Foto 2 – Passeata na “Alameda”. Autor: Paulo Soares. 
Blog: Como você responderia às informações e análises da situação chilena que interpreta que o processo no Chile não possui lideranças? Se possui quais são as instituições e lideranças desse processo?
Paulo Soares: Eu diria que existem centenas de lideranças, inúmeras organizações de base, coletivos, movimentos sociais, que estão na “liderança” dos movimentos, entretanto não há uma personalidade, que dê cara ao movimento. Nas mobilizações estudantis de 2011 se destacou a liderança de Camila Vallejo, estudante de Geografia da Universidad de Chile e líder da federação dos estudantes daquela universidade. Hoje Camila é uma atuante deputada federal pelo PC Chileno, ela tem se pronunciado sobre os acontecimentos, mas não tem nenhum papel de liderança, que por sinal não passa pelos tradicionais partidos da esquerda chilena (PS e PC) e até mesmo da Frente Ampla, um novo agrupamento de partidos e movimentos de esquerda. Movimentos integrantes desta última participam das manifestações, mas não tem o protagonismo e a liderança dos movimentos que é bastante difusa, configurada por um conjunto de organizações, movimentos e centrais sindicais. A plataforma Unidad Social, reúne grande parte destes movimentos e tem assumido o papel mais coordenador em algumas convocatórias e no chamado à discussões de base.

Blog: De forma, os primeiros dias do movimento popular no Chile, lembram processos similares à primavera árabe e o 2013 no Brasil. Em que essa reação popular chilena pode ter relação com um ou outro?
Paulo Soares: Lembram em três aspectos importantes a meu ver: primeiro no “estopim” que se deu pela elevação da tarifa do transporte. Que é um tema que afeta a grande maioria da população, ainda mais em uma metrópole de 7 milhões de habitantes. Ainda tem o agravante de que o metrô santiaguino, nos horários de pico é mais caro, o que onera ainda mais o trabalhador que se desloca para sua jornada. Segundo pela difusão pelo território. Iniciadas em Santiago, logo foram se espalhando por todo o país, além de irem agregando reivindicações, primeiro o transporte, logo as tarifas de luz e água, as pensões, os pedágios nas estradas, e culminando por uma assembleia nacional constituinte. Terceiro pela crítica ao establishment político e no rechaço aos partidos políticos, vistos como componentes do sistema, mesmo os da oposição.
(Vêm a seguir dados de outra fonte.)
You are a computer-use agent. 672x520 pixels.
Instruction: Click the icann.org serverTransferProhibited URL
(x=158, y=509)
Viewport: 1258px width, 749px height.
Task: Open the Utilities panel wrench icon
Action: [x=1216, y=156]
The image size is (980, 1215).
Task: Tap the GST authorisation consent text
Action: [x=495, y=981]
Foto 3: Mapuches na manifestação de 1 milhão. 
Autor: Paulo Soares.
Blog: A manifestação da sexta-feira (25/10) que reuniu mais de 1 milhão de pessoas foi muito significativa e simbólica, considerando a população chilena e a força popular. Ela pode ser considerada uma evolução da organização popular?
Paulo Soares: Com certeza. O aumento das tarifas foi no dia 6 de outubro. O movimento se radicalizou e ganhou as ruas no dia 18 de outubro, o governo também radicalizou e decretou estado de emergência e toque de recolher. A resposta do movimento foi chamar novas manifestações. No dia 23 (quarta-feira) houve uma grande manifestação (umas 300 mil pessoas talvez) chamada pela CUT (Central Unitária dos Trabalhadores) e pelos sindicatos. Já na quarta-feira começaram os chamados para a sexta-feira, quando as manifestações completariam uma semana e anunciando a “marcha más grande de Chile”. Uma convocação ambiciosa e que realmente se configurou. Foi a maior manifestação da democracia, superando a grande manifestação pelo “Não” no plebiscito de permanência ou não de Pinochet no poder. No dia 25 pela manhã fui ao centro de Santiago, desde as horas finais da manhã já se via muitas pessoas na rua com bandeiras e cartazes. Ao longo da tarde as ruas e avenidas foram tomadas em passeatas rumo à Plaza Italia, o epicentro das manifestações. A Plaza Italia, junto à estação Baquedano do metrô é uma centralidade importante e o local tradicional das manifestações em Santiago.

A manifestação foi multitudinária, os próprios meios oficiais admitiram a participação de mais de um milhão de pessoas, evidentemente a maioria das classes populares e da classe média. Aqui cabe uma referência ao Brasil: enquanto em nosso país hoje em dia a classe média parece estar toda a favor do neoliberalismo e à política de direita (em temas, como por exemplo o “Escola sem Partido”, privatizações), aqui no Chile existe um segmento importante da classe média com pensamento progressista, o que contribui para uma capilaridade e apoio dos próprios meios de comunicação às manifestações.

O pós manifestação também foi interessante. Não ocorreram tantos atos violentos como no dia 18, e a população ficou nas ruas e praças celebrando e festejando a manifestação. Além disso no sábado e domingo (26 e 27) foram realizadas diversas assembleias populares, rodas de discussão, manifestações culturais em praças, centros comunitários, tanto no centro como nas periferias de Santiago. O mesmo tem ocorrido em outras cidades do Chile, especialmente em Valparaíso, sede do poder legislativo (o Congresso do Chile se localiza lá), onde grande número de atividades político-culturais está ocorrendo. A meu ver este é um novo momento de organização popular, horizontal, de baixo pra cima, a população discutindo e definindo os seus rumos.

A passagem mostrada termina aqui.